A little over a week ago I got news that I never saw coming. The kind of news that sucks the wind out of your sails and sends you reeling. My job, the position I have loyally held for nearly 9 years, is being eliminated. HR did the best they could to reassure me - they reminded me that I still have my job until June; that they will do the best they can to help me in any way I see fit; they assured me (rather emptily) that everyone who "touched this decision in any way feels horrible about it". At the time, with tears streaming down my face, as I struggled just to suck air, not to mention try (rather unsuccessfully) to make eye contact, all I really heard was "blah, blah, no job, blah, blah, no money, blah, blah, no purpose".
I took a day to feel sorry for myself. I cried. I got angry. I made immature and bitter remarks. I had a pity party, felt like a loser, questioned my self worth.
Then I picked myself up, brushed myself off and started making lists. I made "plans". I did research. I dusted off my resume and I started applying for jobs.
Don't get me wrong. I still feel like a loser, I worry every second about what will happen or what I'm going to do...but I can't let this get me down (for long). My husband needs me to be positive. My kids need to know that nothing is wrong and that even if Mommy is talking about new jobs for whatever reason, that they don't have anything to worry about and their world will not change in any noticeably drastic ways. I just can't allow myself to have to say "No, Nate...you can't play football this year because Mommy lost her job and we can't afford it", or "I know all the other kids are going to the roller skating party but it's expensive so you can't join them". That, to me, would be the ultimate failure...letting my boys down. So I have to do whatever I can to make sure those words never have to be uttered.

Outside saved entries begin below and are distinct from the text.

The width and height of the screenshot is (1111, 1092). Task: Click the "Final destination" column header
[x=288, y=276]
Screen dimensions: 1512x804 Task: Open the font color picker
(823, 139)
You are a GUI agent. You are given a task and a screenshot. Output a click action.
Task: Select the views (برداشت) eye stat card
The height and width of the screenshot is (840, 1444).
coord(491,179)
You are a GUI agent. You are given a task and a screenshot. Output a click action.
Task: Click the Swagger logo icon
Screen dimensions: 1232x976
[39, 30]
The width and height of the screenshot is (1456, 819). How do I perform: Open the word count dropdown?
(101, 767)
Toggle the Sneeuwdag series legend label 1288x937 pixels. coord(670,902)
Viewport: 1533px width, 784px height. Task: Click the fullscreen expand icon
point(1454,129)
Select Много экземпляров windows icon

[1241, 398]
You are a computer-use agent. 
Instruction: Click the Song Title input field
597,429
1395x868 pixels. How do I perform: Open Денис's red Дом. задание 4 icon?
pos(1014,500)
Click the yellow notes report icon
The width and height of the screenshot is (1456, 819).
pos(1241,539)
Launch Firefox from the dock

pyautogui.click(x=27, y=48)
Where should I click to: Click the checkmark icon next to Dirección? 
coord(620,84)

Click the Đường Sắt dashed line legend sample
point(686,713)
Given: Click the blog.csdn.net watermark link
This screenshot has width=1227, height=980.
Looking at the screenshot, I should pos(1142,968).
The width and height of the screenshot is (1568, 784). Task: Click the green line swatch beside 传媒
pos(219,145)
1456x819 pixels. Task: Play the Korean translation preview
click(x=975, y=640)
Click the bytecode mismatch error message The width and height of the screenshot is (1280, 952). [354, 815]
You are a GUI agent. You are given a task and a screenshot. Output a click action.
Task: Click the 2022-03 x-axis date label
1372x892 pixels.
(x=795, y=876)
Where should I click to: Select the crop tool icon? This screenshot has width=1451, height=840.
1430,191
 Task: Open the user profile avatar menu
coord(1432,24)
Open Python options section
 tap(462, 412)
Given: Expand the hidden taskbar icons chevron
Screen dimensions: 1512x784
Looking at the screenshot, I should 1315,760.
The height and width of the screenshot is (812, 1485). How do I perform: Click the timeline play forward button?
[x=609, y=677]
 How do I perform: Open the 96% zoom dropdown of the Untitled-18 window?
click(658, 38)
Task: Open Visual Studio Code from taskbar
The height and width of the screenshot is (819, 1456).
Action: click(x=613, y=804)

The good news is, I am pretty "marketable" as far as having a wide variety of "skills" that should afford me the opportunity to land SOME job, doing something, somewhere. Sure, I'd love to take this opportunity to find something I love...to really figure out what I'm good at and do what makes me happy. But that is (and really should be, I suppose) trumped by the necessity simply to ensure that I continue to have a paycheck in 10 short weeks when my job ends.
So, if you are so inclined, prayers are welcome. If you know of any openings, please share. Otherwise, just wish me luck. I'm going to need it.